Не так давно, увидев обо мне биографический сюжет по телевизору, на меня вышли родственники – потомки одного из маминых братьев, дяди Миши (мама его потеряла ещё в 30-е годы). Они стали переписываться с моей сестрой и прислали фотографию – на ней вся семья, тогда принято было такие делать, специально фотографа приглашали. Маме там лет семь-восемь, а после мамы родились ещё младшие дети: тётя Вера, дядя Витя и дядя Лёша, которого я не видел никогда – он погиб на фронте. Вера с Тосей очень похожи, смуглые до неприличия, без всякого преувеличения – мулатки, а остальные (видимо, по другой линии) пошли беленькие. У нас, наверное, как в мелеховском роду из «Тихого Дона», где-то среди предков присутствует пленённая бабушка-турчанка – отсюда и смуглость у некоторых родственников проявляется.

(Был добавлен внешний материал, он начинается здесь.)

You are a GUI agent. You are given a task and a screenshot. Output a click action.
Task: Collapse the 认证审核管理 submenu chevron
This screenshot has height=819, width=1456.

Родились в этой большой семье два горбатеньких ребёнка: старшая сестра Шура и брат Витя. Говорить об этом было не принято. Вообще я обратил внимание: если случается несчастье, рождается ребёнок с неизлечимой болезнью, отклонениями в развитии, то срабатывает стандартный защитный механизм и тему начинают обходить стороной, а то и вовсе стараются не замечать очевидного. Я сталкивался с подобной психологической реакцией неоднократно, вот и в случае с Витей – настоящим горбуном, и с Шурой – не слишком, но всё-таки горбатенькой – в семье Дубовских та же реакция была: тема считалась если не запретной, то, во всяком случае, о ней старались не распространяться.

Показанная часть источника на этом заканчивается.